Sous l’angle de l’analyse de l’atteinte à la liberté de religion prévue par la Charte québécoise, le juge Prévost a déterminé que, bien que les demandeurs aient démontré que la Politique portait effectivement atteinte à leur liberté de religion, cette atteinte était justifiée en vertu de la Charte québécoise en ce que les effets bénéfiques de la Politique l’emportaient sur les effets préjudiciables de celle-ci à l’égard de la liberté de religion des demandeurs. En effet, aucune autre mesure alternative ne pouvait permettre aux demandeurs d’exécuter leur travail dans des conditions sécuritaires. Pour ces motifs, de l’avis du juge Prévost, la Politique est justifiée.

En pratique, quelles leçons doivent tirer les employeurs (ou toute organisation agissant à titre de fournisseur de services) de cette affaire?
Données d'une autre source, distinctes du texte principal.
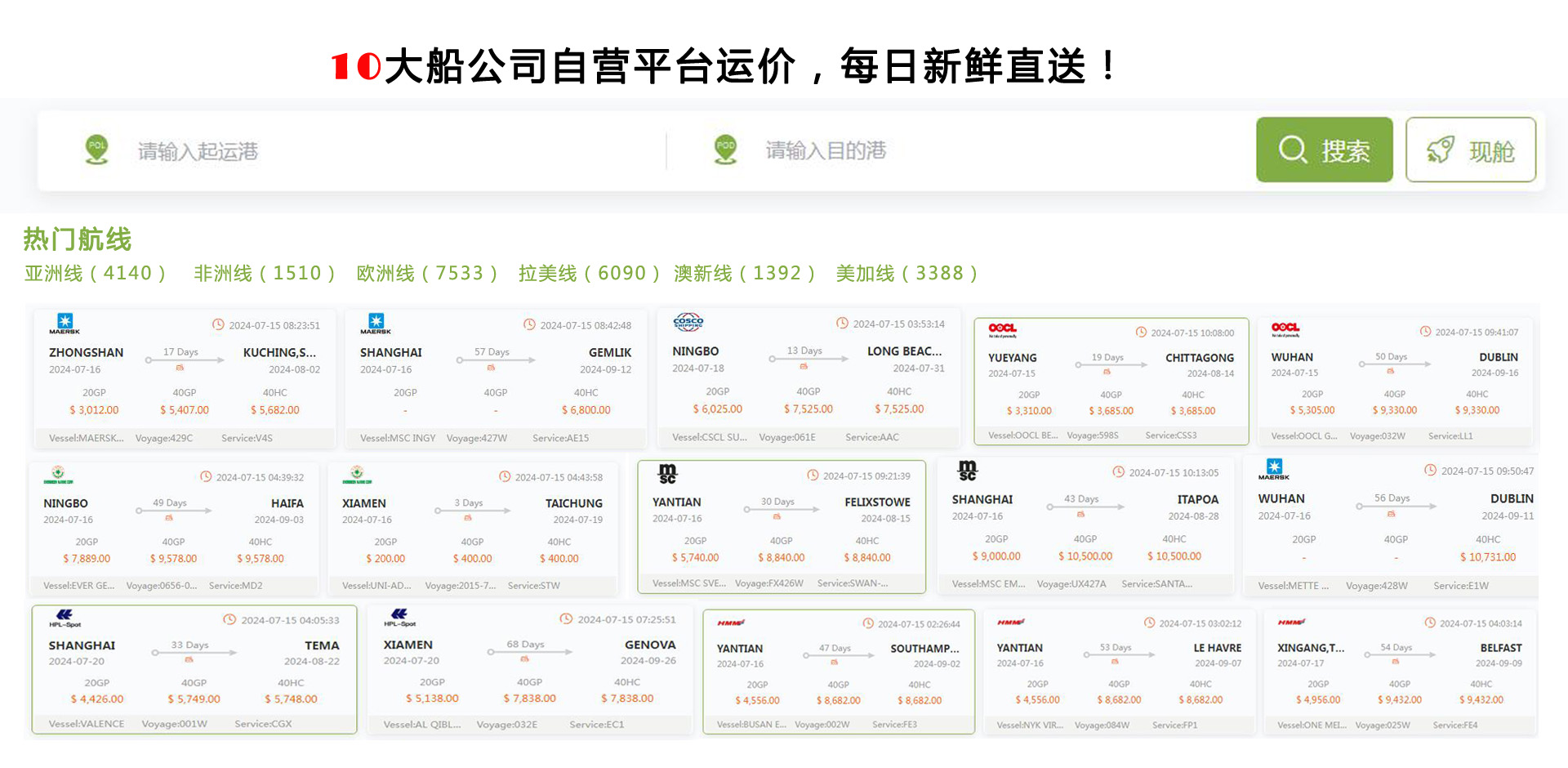Open the 拉美线 (6090) route category

(588, 273)
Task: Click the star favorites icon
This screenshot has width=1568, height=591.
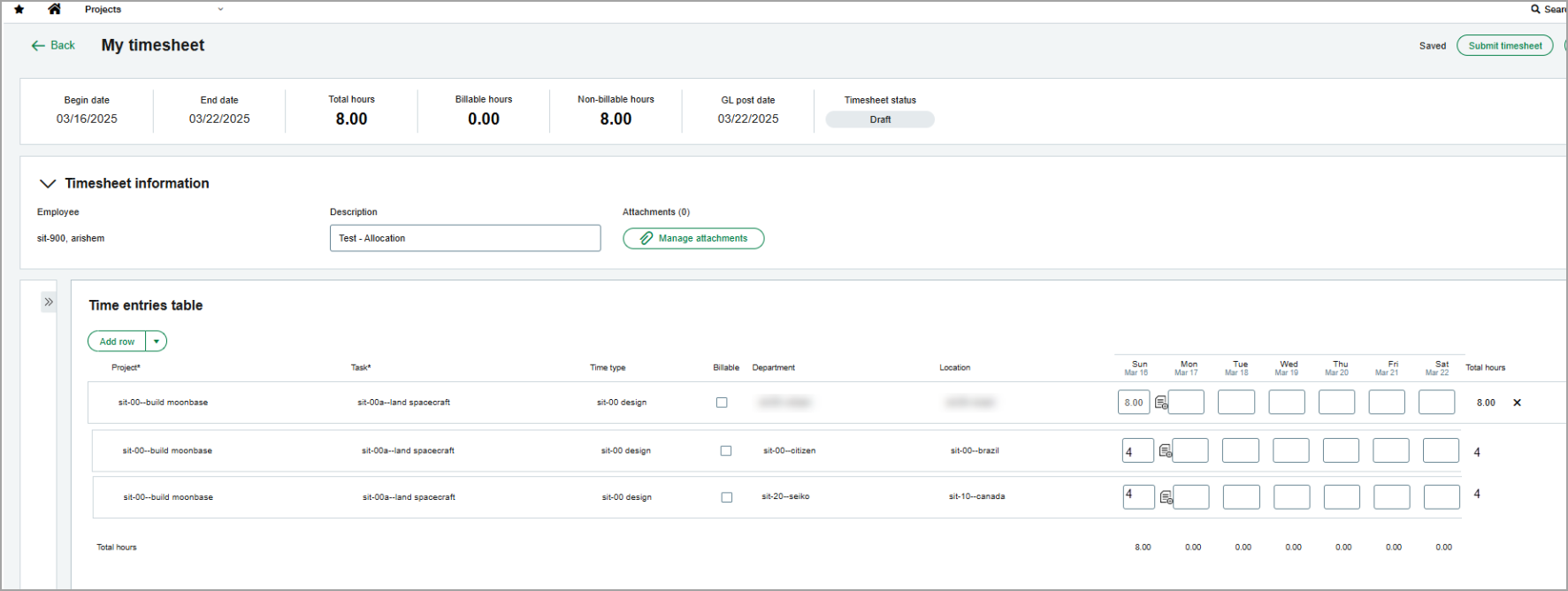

  • Toute entreprise doit s’assurer de protéger la santé et la sécurité de toute personne qui circule sur son site ou son environnement de travail. Cette obligation ne se limite pas uniquement aux employés de l’organisation, mais s’étend à toutes personnes sur lesquelles l’entreprise exerce un « contrôle »[2].
  • Ainsi, les entreprises devraient évaluer le niveau de dangerosité de leurs opérations et de leur lieu de travail afin de déterminer s’il existe un risque réel d’accident lié à leurs activités/opérations; le cas échéant, établir l’étendue des mesures qui devraient être instaurées afin de diminuer ces risques. À cet effet, les entreprises peuvent engager les services d’experts tels que des ergonomes, afin d’identifier non seulement la nature et le niveau des risques existants, mais également les mesures appropriées qui devraient être mises en place afin d’y pallier, le cas échéant.
  • Lorsqu’une mesure de sécurité est instaurée, l’entreprise peut être confrontée à deux responsabilités, soit d’une part, l’obligation d’assurer la santé et la sécurité de ses employés (et des personnes sur lesquelles elle exerce un « contrôle ») et, d’autre part, l’obligation qui lui incombe d’accommoder raisonnablement une personne ou un groupe requérant l’exercice d’un droit ou d’une liberté fondamentale. Le cas échéant, l’entreprise doit alors évaluer si la mesure instaurée constitue une exigence professionnelle justifiée. Pour ce faire, l’entreprise doit démontrer que cette mesure a été adoptée dans un but lié à l’exécution du travail visé, que cette mesure était raisonnablement nécessaire pour réaliser ce but légitime lié au travail et qu’une mesure alternative ne pourrait être établie sans causer une contrainte excessive à l’entreprise.
  • L’obligation d’accommodement raisonnable en est une qui nécessite la collaboration de chacune des parties en ce qu’elles doivent toutes être proactives dans la recherche de solutions alternatives.

Les demandeurs portent en appel la décision du juge Prévost. Il sera donc important pour les employeurs et les entreprises devant composer avec des responsabilités souvent contradictoires de suivre l’évolution de ce dossier.

[1] 2016 QCCS 4521
[2] Illustration : Pour une étude plus approfondie de l’étendue de la responsabilité en matière de santé et de sécurité d’un client envers un prestataire de service vis-à-vis lequel il détient le « contrôle », voir : Sobeys Québec inc. c. Commission de la santé et de la sécurité du travail, 2012 QCCA 1329.